## [OBJETIVO A]
Altere o trecho de "A busca da cidadania" até "outros, clique aqui." do texto sobre ascendência sefardita, trocando "equívocos" por "enganos", e apresente-o novamente.
## [OBJETIVO B]
Reescreva de forma mais concisa o parágrafo do texto sobre ascendência sefardita que começa com "Outro pressuposto está relacionado", mantendo suas informações principais.
## [OBJETIVO C]
Indique se cada afirmação abaixo está de acordo com o texto sobre ascendência sefardita, respondendo sim ou não e citando literalmente as palavras do texto que decidem a questão: (i) as listas de sobrenomes sefarditas costumam trazer sobrenomes realmente sefarditas; (ii) o sobrenome Bicudo é associado, entre outros lugares, a Minas Gerais; (iii) o sucesso depende de documentar o ramo da árvore que originou o sobrenome na localidade em destaque.

A busca da cidadania portuguesa pela via da ascendência em judeus sefarditas – ou cristãos-novos – costuma ativar certas pressuposições e equívocos que precisam ser explicados com alguma frequência. Este texto é apenas mais um dos que já escrevi sobre o assunto e traz algumas questões novas. Para ler os outros, clique aqui.

Um pressuposto bastante comum diz respeito à questão dos sobrenomes. Nesse caso, a pessoa que busca a cidadania acredita que tem possibilidades de obtê-la porque seu sobrenome é Pereira, Silva ou outro que ela encontrou em uma lista de sobrenomes sefarditas. Quase sempre essas listas contêm sobrenomes portugueses – e não realmente sefarditas como Benveniste, Serruya -, portanto não têm nenhuma utilidade prática. Além do mais, sobrenomes atuais em uma família provavelmente são bem distintos dos que havia nessa família há três ou mais séculos atrás, quando viveram os ascendentes sefarditas pelos quais se costuma obter a cidadania portuguesa.

Mas existe uma chance de o sobrenome de família indicar uma origem cristã-nova. Essa chance resulta de uma fortuita combinação entre sobrenome, sua manutenção pelas gerações e estado ou cidade do Brasil onde a família teve sua origem. Assim, por exemplo, pessoas que tenham hoje ou em gerações próximas (pais, avós, bisavós) os sobrenomes relacionados abaixo com as indicações de possíveis origens familiares, talvez descendam mesmo de um cristão-novo. O sucesso dependerá da possibilidade de documentar o ramo específico da árvore que seja a origem do sobrenome na localidade em destaque:

  1. Acioly, Cavalcante, Holanda: Paraíba, Pernambuco
  2. Aragão, Ximenes: Ceará
  3. Bicudo: Minas Gerais, Paraná, Rio de Janeiro, São Paulo

Outro pressuposto está relacionado aos costumes familiares, como os dietéticos. Sabe-se que a lei judaica proíbe – exceto para evitar a morte por inanição, por exemplo – o consumo de alguns alimentos, que são considerados impuros. A carne de porco é um desses alimentos, e é comum ver pessoas questionando se não teriam origem sefardita porque sua família não consome essa carne. Trata-se de uma interpretação precipitada, pois tanto pode haver alguma relação com um preceito religioso seguido realmente por tradição quanto uma simples preocupação com a higiene na produção da carne – o que ocorria em minha casa, por exemplo.

## [DADOS BRUTOS]
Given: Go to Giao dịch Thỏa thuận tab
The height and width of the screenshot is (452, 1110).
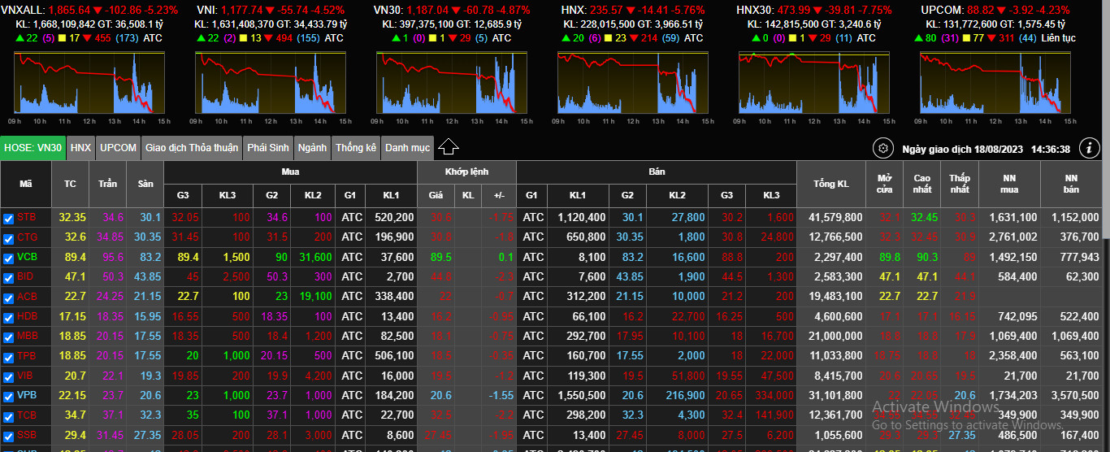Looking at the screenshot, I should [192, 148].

## [RESULTADO ESPERADO A]
A busca da cidadania portuguesa pela via da ascendência em judeus sefarditas – ou cristãos-novos – costuma ativar certas pressuposições e enganos que precisam ser explicados com alguma frequência. Este texto é apenas mais um dos que já escrevi sobre o assunto e traz algumas questões novas. Para ler os outros, clique aqui.

## [RESULTADO ESPERADO B]
Outro pressuposto envolve costumes familiares, como os alimentares. A lei judaica proíbe o consumo de certos alimentos considerados impuros, entre eles a carne de porco, salvo para evitar, por exemplo, a morte por inanição. Há quem suponha ter origem sefardita porque a família não consome essa carne. Essa interpretação é precipitada, pois o hábito pode decorrer de um preceito religioso mantido por tradição ou de simples preocupação com a higiene na produção da carne.

## [RESULTADO ESPERADO C]
(i) Não: "Quase sempre essas listas contêm sobrenomes portugueses".
(ii) Sim: "Bicudo: Minas Gerais, Paraná, Rio de Janeiro, São Paulo".
(iii) Sim: "O sucesso dependerá da possibilidade de documentar o ramo específico da árvore que seja a origem do sobrenome na localidade em destaque".